Document excerpt:
··········
What is the purpose of the minus of max attention weight

IDEA-Research / DAB-DETR

[ICLR 2022] Official implementation of the paper "DAB-DETR: Dynamic Anchor Boxes are Better Queries for DETR"

Apache License 2.0

501 stars 86 forks source link

What is the purpose of the minus of max attention weight #8

Closed JosonChan1998 closed 2 years ago

JosonChan1998 commented 2 years ago

Hi, thanks for you nice work!

But I have a confuse about the code.What is the purpose of the minus of max attention weight？

https://github.com/IDEA-opensource/DAB-DETR/blob/9b637396d2d8eea16b39940cde8e7d34262cb2e2/models/DAB_DETR/attention.py#L381-L382

Looking for your reply!

SlongLiu commented 2 years ago

Thanks for your question. It is a trick to stable the training but not affect the final results.

JosonChan1998 commented 2 years ago

Thanks for your reply.

I want to ask another question about the affect of query pos in decoder layer. In the decoder layer, the query pos is used for self attn and cross attn. So have you done an ablation study about the affect of the query pos just in self attn or cross attn?

SlongLiu commented 2 years ago

I did not do some ablations about the query pos in decoder layers, including both self-attn and cross-attn. However, as our paper shows the importance of the formulation of query pos, I think they have a large impact on the final performance.

JosonChan1998 commented 2 years ago

ok! Thanks for your relpy!
··········
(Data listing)
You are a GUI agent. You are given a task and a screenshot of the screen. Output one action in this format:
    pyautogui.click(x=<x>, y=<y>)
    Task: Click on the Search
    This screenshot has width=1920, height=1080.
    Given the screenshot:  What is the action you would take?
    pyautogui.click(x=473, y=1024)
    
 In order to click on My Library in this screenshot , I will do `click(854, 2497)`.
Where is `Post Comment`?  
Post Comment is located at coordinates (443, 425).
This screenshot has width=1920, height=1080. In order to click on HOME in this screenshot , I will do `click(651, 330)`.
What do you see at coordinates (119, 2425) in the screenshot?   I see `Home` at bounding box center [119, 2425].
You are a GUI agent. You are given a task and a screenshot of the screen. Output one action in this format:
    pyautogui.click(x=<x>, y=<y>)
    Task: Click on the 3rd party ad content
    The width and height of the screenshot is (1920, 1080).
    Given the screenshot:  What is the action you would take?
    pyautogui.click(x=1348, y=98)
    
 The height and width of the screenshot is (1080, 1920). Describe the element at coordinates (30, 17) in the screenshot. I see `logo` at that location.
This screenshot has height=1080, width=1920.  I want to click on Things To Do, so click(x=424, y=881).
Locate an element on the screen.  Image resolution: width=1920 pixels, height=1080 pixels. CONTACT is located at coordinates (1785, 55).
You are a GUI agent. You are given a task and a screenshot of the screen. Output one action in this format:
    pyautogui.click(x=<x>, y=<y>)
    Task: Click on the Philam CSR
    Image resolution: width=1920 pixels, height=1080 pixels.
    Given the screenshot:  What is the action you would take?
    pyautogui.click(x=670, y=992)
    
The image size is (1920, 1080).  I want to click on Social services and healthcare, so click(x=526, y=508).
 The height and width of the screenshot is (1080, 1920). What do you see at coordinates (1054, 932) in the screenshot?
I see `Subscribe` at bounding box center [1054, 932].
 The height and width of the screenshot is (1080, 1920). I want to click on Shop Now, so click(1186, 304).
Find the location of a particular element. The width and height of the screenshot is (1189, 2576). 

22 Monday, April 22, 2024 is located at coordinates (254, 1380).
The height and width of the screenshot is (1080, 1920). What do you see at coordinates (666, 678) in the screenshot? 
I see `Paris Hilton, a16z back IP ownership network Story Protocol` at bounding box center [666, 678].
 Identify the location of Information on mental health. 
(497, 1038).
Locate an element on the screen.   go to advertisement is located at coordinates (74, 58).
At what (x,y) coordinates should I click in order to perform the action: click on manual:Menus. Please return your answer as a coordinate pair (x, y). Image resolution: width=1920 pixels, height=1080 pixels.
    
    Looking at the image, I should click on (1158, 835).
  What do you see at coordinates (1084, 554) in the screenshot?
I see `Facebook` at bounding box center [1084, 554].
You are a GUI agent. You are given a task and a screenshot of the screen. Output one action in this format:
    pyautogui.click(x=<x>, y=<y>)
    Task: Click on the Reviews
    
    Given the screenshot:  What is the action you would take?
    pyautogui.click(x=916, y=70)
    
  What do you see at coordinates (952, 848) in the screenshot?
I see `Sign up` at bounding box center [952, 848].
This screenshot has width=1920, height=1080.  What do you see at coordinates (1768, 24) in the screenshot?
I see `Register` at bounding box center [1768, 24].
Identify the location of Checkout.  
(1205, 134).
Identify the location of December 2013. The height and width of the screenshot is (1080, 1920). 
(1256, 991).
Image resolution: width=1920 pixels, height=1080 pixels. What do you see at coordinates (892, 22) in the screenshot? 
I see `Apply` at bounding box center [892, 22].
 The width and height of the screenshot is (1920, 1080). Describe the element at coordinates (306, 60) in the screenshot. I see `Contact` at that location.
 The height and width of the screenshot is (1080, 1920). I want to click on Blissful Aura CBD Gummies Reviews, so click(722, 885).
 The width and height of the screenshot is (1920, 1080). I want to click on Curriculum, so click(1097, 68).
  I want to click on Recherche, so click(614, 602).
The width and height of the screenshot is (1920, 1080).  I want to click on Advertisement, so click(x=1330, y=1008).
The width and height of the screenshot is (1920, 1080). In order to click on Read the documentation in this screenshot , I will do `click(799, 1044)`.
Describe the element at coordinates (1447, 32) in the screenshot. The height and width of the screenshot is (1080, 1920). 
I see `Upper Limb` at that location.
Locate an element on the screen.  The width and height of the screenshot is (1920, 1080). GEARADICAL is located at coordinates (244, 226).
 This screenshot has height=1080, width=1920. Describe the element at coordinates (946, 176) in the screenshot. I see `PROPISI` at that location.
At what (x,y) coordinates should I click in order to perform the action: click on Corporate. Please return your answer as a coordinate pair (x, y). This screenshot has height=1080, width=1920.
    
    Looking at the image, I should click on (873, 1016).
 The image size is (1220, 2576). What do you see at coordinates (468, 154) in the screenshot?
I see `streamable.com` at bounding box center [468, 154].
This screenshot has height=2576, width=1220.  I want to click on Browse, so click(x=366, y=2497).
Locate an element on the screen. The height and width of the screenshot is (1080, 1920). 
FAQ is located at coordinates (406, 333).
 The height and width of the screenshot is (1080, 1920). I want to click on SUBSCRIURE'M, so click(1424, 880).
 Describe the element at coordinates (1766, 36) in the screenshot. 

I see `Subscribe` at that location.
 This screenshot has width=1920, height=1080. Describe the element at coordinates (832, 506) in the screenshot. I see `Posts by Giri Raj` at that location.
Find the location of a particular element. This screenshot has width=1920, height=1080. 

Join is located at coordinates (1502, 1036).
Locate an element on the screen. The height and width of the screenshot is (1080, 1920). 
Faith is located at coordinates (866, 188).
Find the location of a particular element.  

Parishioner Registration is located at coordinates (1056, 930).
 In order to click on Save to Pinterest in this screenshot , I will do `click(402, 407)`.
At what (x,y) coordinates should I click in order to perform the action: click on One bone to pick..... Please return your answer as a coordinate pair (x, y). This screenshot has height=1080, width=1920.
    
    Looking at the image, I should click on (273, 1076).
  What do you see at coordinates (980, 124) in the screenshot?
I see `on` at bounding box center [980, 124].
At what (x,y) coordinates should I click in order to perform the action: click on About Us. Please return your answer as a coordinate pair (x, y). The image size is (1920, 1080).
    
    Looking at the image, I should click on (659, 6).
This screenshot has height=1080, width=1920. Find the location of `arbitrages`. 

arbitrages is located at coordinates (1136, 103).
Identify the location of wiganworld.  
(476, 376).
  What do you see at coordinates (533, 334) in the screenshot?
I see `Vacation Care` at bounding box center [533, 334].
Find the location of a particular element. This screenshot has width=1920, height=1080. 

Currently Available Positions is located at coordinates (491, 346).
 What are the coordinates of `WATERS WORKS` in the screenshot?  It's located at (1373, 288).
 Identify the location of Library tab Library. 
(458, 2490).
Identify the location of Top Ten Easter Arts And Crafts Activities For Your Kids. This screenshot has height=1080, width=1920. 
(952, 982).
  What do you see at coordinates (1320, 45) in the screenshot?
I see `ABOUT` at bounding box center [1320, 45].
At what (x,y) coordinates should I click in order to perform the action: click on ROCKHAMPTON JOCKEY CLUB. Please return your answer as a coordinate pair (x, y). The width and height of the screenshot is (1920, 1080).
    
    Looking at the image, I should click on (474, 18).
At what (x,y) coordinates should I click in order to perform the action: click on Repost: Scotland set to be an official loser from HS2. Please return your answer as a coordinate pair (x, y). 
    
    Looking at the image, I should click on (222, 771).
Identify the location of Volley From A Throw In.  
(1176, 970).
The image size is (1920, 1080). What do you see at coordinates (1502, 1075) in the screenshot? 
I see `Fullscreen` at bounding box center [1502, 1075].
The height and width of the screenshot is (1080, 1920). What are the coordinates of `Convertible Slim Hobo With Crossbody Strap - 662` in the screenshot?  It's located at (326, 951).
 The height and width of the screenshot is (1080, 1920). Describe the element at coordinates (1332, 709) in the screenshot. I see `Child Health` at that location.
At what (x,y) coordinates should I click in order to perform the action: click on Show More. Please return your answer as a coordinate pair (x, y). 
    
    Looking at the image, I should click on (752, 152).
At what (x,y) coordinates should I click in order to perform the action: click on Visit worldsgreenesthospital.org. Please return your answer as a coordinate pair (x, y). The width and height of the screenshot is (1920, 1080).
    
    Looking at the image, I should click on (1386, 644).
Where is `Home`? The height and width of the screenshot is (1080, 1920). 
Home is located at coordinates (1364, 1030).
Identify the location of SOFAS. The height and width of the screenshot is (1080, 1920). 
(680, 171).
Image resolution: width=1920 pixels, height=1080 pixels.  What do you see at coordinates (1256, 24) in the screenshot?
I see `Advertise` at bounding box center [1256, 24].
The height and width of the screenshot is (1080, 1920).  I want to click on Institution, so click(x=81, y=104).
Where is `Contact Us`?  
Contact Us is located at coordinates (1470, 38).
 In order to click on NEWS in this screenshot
··········
Instruction:
Reproduce the issue thread on subtracting the max attention weight in full, word for word.

Result:
What is the purpose of the minus of max attention weight

IDEA-Research / DAB-DETR

[ICLR 2022] Official implementation of the paper "DAB-DETR: Dynamic Anchor Boxes are Better Queries for DETR"

Apache License 2.0

501 stars 86 forks source link

What is the purpose of the minus of max attention weight #8

Closed JosonChan1998 closed 2 years ago

JosonChan1998 commented 2 years ago

Hi, thanks for you nice work!

But I have a confuse about the code.What is the purpose of the minus of max attention weight？

https://github.com/IDEA-opensource/DAB-DETR/blob/9b637396d2d8eea16b39940cde8e7d34262cb2e2/models/DAB_DETR/attention.py#L381-L382

Looking for your reply!

SlongLiu commented 2 years ago

Thanks for your question. It is a trick to stable the training but not affect the final results.

JosonChan1998 commented 2 years ago

Thanks for your reply.

I want to ask another question about the affect of query pos in decoder layer. In the decoder layer, the query pos is used for self attn and cross attn. So have you done an ablation study about the affect of the query pos just in self attn or cross attn?

SlongLiu commented 2 years ago

I did not do some ablations about the query pos in decoder layers, including both self-attn and cross-attn. However, as our paper shows the importance of the formulation of query pos, I think they have a large impact on the final performance.

JosonChan1998 commented 2 years ago

ok! Thanks for your relpy!